(Work item): Look for the string "computer" in the listing below, then copy every line that has it.

-------- Material provided

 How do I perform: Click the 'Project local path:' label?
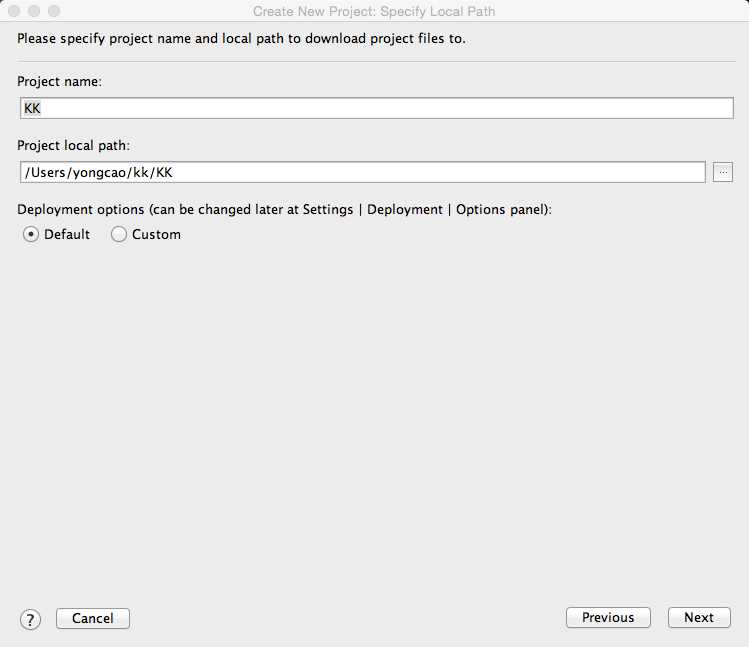pos(74,145)
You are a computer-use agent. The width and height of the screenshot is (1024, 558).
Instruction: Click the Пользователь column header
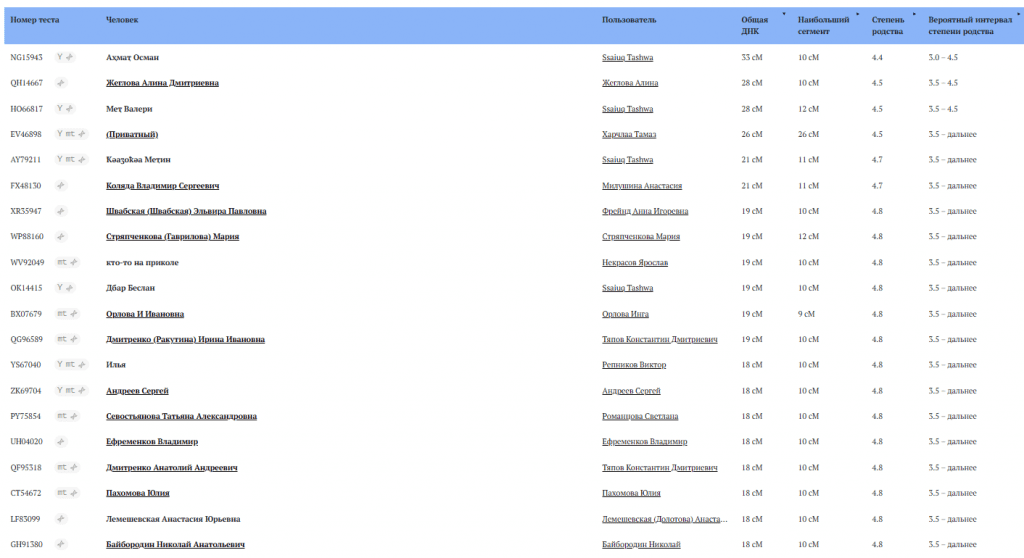[629, 19]
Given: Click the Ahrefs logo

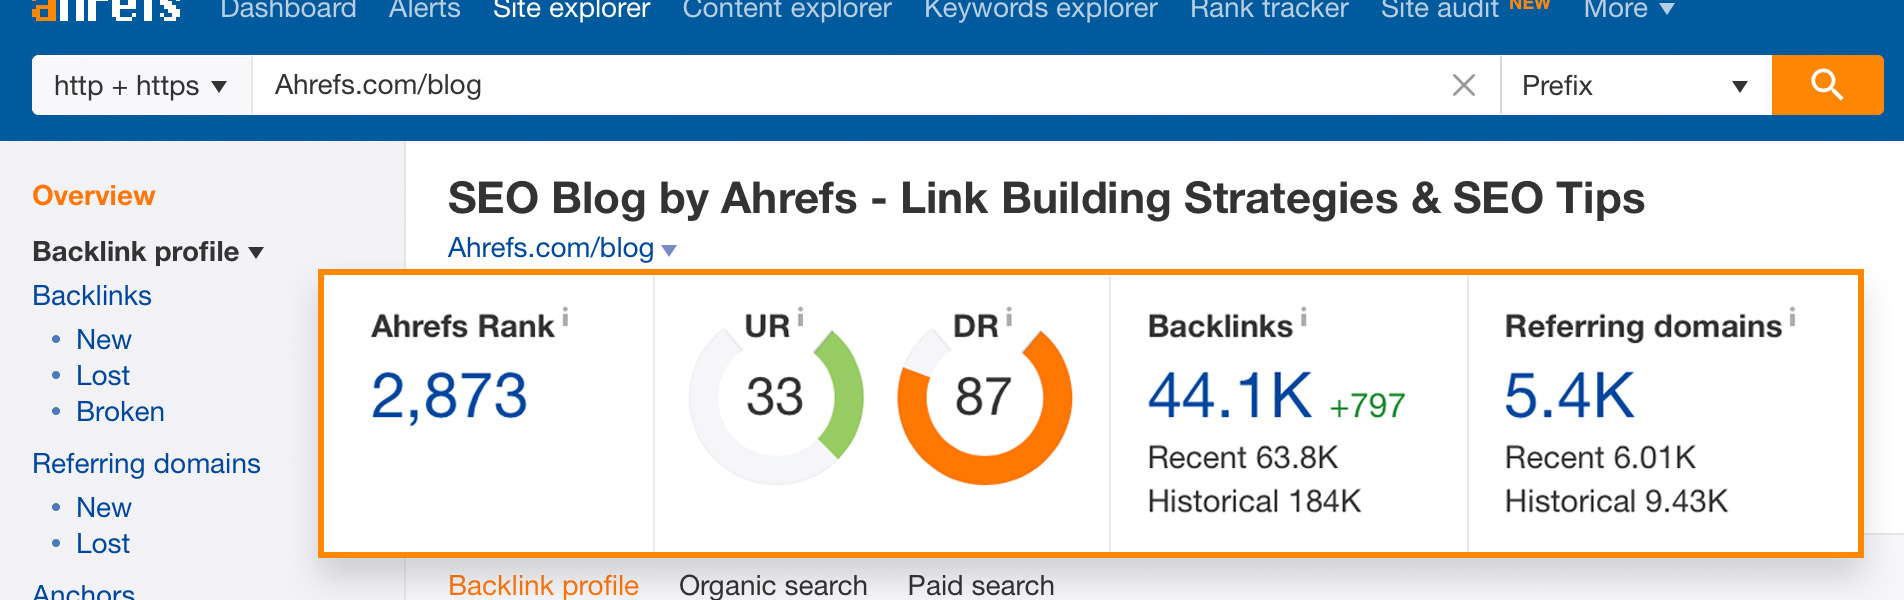Looking at the screenshot, I should click(106, 10).
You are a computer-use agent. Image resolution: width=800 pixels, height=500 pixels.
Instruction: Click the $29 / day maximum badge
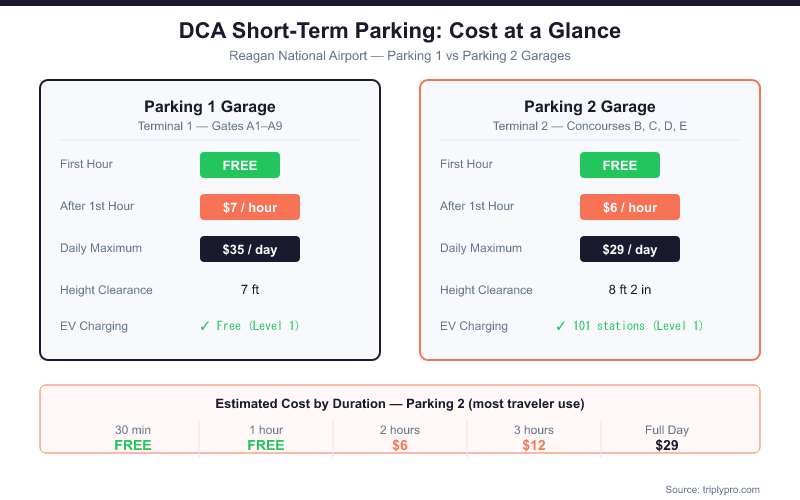[x=630, y=249]
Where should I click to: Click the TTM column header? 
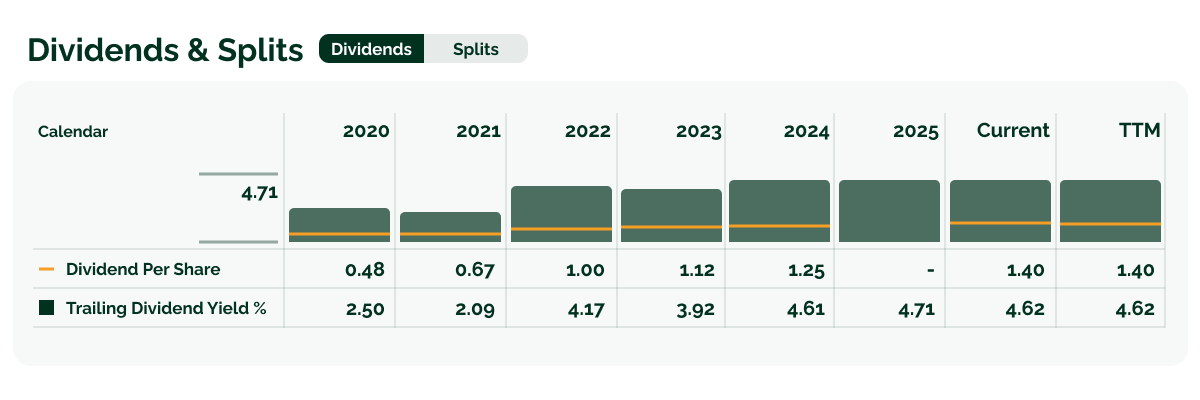tap(1139, 131)
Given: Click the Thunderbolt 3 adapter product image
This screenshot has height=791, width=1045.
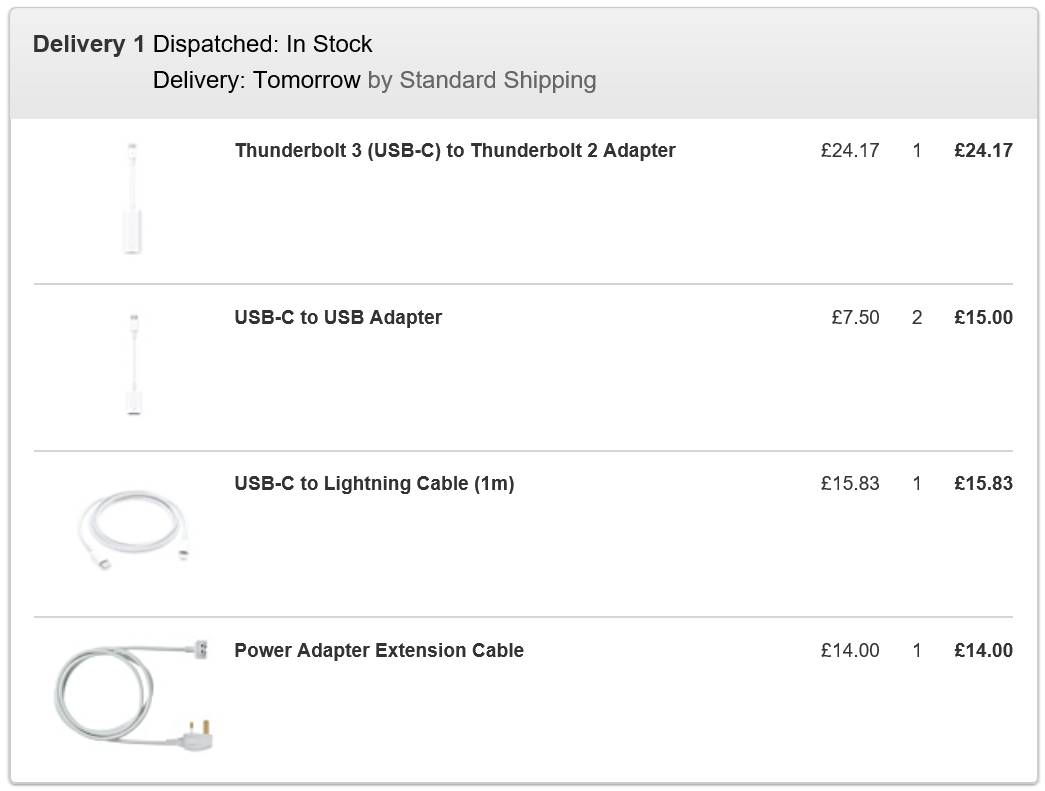Looking at the screenshot, I should coord(132,199).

----------------

(Task output):
You are a computer-use agent. The width and height of the screenshot is (1024, 558).
You are a computer-use agent. Image resolution: width=800 pixels, height=500 pixels.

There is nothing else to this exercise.